[Stored data entries]
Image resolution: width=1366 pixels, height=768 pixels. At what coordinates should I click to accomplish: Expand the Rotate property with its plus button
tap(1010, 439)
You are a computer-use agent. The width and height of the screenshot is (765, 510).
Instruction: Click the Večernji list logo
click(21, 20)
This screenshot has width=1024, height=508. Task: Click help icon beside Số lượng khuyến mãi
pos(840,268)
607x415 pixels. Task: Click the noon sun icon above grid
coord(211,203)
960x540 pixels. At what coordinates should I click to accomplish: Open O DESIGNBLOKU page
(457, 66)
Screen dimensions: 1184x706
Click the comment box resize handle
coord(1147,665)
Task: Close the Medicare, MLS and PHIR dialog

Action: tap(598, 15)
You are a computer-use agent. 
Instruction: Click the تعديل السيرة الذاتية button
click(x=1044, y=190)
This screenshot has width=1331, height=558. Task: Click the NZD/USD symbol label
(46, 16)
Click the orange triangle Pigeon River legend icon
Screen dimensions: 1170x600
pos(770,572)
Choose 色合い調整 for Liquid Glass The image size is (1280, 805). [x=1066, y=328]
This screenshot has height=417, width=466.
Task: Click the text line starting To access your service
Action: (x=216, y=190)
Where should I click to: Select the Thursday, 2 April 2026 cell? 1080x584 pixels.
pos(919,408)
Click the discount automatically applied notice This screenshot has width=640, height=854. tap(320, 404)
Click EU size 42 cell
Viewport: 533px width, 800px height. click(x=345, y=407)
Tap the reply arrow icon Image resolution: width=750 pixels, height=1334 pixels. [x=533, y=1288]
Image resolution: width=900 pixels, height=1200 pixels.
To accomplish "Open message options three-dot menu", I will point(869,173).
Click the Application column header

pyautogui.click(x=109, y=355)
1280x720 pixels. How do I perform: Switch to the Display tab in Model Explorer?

**Your objective**
Extract from the data every line where "agent" shows up.

**Finished task**
You are a computer-use agent. The width and height of the screenshot is (765, 510).
You are a computer-use agent. 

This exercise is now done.